Há quem diga que quem não tem dinheiro não tem vícios, mas Aurora não tem vícios - não fuma, não se droga, não bebe mais do que um par de cervejas, não tem extravagâncias algumas, é aquilo que vulgarmente se chama de uma pessoa normal, com tudo que isso acarreta - e também não tem dinheiro.

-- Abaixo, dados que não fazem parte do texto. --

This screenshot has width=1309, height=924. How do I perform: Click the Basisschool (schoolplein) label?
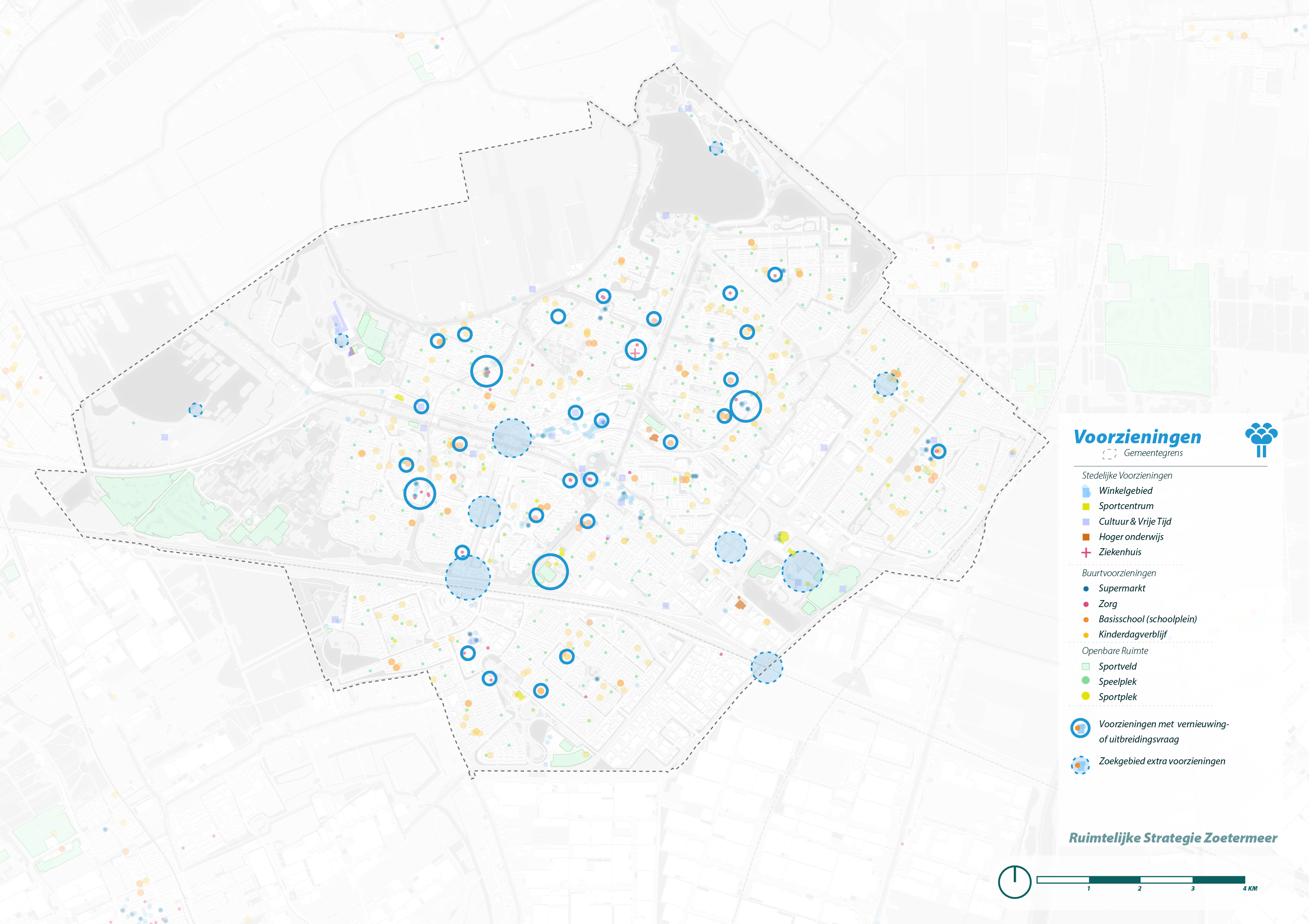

Numa autêntica falência social, Aurora entretém-se entre o desaustinado zapping de vídeos no telemóvel, deitada na cama - a fazer lembrar a Jina de Aloners - e o lavar da roupa; não fosse o convite do polaco recém-chegado a casa e Aurora só conheceria o bar da rua pela fachada exterior, e que bem lhe soube aquela dança de olhos fechados na pista, na melhor versão que o chip da alienação pode ter; mas quando o fast food é a única solução possível, o social até vem como forçado, como imposto, quase sem pedir licença, é pois numa Aurora encurralada contra a parede que a câmara fixa e se detém enquanto se vai dando o regabofe de estranhas convivas na mesma mesa.
E roubar um mísero pacote de batatas fritas para comer - o lento e ruidoso triturar de cada batata à hora de almoço no trabalho é desconcertante -, quando não se tem mais nada, não pode ser pecado, mas a falência moral começa a surgir em Aurora, que se esconde no escuro do quarto, pela luz que não pagou, e debaixo dos cobertores, à espera que o tempo passe.
Suportando silenciosamente e em solitário todas estas carências e privações, mantendo-se sempre funcional, operacional, sem quebrar, é inevitável que a componente emocional esteja de rastos e Aurora procure aconchego num ombro amigo de um polaco, que não lhe devolve o afeto; ou se sensibilize com o segurar de mão pela rapariga da loja de cosméticos - aqui Laura Carreira a exponenciar a sua sensibilidade, proporcionando um momento terno, sentido por Aurora e sentido por nós -; ou se agarre vigorosamente ao velho guarda do parque que a julga desmaiada, mas o seu pestanejar revela que aquilo é desfalecimento, e não desmaio, é a falência humana.
What will do when we have no money? [O que faremos quando não tivermos dinheiro?] questiona a música dos Lankum (banda irlandesa) no final do filme. Sobrará sempre a solidariedade de uns e os sorrisos genuínos de outros.